__TASK BRIEF__
Search the entries for the word "will" and report each line that has it.

__RECORD SET__
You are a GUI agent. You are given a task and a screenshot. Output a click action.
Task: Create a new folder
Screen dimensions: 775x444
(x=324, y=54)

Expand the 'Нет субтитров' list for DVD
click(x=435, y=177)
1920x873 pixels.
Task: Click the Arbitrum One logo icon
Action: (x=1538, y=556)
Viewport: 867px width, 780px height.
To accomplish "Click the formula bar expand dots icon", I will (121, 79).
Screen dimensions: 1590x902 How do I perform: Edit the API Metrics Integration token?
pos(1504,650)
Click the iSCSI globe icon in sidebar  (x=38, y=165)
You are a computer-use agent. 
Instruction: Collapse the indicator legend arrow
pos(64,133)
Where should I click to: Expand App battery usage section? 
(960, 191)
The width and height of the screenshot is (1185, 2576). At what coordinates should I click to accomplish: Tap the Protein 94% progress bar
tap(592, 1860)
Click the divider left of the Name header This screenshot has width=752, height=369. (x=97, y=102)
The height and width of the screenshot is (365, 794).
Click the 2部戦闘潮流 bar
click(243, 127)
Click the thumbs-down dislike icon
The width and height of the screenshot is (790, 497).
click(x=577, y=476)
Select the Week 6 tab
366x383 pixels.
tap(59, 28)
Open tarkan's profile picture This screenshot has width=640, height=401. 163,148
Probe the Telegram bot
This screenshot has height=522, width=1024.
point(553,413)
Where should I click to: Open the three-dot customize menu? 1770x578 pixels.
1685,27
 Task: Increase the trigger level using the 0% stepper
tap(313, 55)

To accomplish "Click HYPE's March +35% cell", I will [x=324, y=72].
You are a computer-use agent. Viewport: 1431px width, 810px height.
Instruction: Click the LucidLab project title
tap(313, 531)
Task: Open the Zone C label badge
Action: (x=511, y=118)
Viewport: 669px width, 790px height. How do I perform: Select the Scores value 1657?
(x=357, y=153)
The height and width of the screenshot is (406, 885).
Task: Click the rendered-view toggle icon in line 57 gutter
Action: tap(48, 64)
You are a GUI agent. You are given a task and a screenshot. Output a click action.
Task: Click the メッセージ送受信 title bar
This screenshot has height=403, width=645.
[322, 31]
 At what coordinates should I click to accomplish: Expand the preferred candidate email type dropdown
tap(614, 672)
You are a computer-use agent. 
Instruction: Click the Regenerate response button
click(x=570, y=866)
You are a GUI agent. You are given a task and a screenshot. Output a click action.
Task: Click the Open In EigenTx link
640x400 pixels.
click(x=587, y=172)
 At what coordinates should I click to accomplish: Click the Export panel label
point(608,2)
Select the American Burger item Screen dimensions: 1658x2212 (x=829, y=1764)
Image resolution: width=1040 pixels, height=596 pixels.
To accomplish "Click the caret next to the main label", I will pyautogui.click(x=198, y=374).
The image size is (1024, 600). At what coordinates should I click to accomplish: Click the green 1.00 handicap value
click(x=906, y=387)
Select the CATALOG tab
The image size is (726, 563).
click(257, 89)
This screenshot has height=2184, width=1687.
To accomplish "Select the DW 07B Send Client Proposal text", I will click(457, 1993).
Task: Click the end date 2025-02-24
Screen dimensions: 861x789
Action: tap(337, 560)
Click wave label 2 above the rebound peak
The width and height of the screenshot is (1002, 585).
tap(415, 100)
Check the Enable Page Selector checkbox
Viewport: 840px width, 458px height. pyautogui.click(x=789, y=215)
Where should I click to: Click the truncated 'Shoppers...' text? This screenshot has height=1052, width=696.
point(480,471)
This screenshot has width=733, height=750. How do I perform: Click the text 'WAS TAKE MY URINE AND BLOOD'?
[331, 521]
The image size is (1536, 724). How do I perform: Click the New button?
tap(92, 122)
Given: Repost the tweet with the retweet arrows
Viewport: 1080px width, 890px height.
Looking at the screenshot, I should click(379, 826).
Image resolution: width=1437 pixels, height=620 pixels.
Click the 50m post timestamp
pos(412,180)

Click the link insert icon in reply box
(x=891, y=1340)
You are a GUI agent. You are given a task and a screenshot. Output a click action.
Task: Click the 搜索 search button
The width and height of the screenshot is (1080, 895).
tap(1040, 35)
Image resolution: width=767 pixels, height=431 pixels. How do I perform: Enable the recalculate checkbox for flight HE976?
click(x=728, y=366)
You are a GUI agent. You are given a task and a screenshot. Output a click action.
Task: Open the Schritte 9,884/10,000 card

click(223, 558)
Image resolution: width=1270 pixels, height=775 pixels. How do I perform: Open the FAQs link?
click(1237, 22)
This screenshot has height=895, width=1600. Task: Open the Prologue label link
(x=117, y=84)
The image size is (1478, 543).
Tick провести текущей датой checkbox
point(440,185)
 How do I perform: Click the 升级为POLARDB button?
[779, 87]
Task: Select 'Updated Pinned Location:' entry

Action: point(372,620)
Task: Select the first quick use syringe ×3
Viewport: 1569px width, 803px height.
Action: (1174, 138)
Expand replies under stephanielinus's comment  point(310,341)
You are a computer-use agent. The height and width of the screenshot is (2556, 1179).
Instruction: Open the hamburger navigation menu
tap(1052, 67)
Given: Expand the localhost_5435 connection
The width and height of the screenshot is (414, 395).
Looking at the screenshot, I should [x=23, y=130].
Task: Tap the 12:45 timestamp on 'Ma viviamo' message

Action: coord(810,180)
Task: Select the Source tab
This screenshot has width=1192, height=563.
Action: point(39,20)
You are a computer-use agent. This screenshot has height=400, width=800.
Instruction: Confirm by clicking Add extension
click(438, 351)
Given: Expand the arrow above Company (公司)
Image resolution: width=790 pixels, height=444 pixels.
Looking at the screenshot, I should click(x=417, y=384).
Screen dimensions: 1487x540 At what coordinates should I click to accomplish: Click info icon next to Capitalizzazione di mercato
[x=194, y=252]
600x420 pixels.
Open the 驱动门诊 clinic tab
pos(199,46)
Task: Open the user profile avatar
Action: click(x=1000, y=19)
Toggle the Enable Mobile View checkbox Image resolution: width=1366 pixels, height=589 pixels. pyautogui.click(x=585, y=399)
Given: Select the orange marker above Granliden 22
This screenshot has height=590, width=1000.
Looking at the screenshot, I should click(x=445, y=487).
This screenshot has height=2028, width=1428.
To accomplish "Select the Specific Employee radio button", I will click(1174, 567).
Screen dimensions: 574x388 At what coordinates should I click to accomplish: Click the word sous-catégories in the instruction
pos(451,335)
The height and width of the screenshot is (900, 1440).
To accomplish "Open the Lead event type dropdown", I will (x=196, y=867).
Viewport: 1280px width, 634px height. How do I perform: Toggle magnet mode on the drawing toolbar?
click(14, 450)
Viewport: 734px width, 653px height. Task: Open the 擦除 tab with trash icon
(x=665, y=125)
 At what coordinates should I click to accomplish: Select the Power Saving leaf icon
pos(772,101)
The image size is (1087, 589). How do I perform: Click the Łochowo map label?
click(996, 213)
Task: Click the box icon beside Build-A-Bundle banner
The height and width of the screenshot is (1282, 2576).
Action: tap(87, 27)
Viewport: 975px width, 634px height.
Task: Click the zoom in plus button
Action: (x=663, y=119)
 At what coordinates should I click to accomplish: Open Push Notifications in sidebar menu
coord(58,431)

__OUTPUT OF THE TASK__
To accomplish "Click the formula bar expand dots icon", I will (121, 79).
To accomplish "Click HYPE's March +35% cell", I will [x=324, y=72].
To accomplish "Click the caret next to the main label", I will pyautogui.click(x=198, y=374).
To accomplish "Select the DW 07B Send Client Proposal text", I will click(457, 1993).
To accomplish "Select the Specific Employee radio button", I will click(1174, 567).
To accomplish "Open the Lead event type dropdown", I will (x=196, y=867).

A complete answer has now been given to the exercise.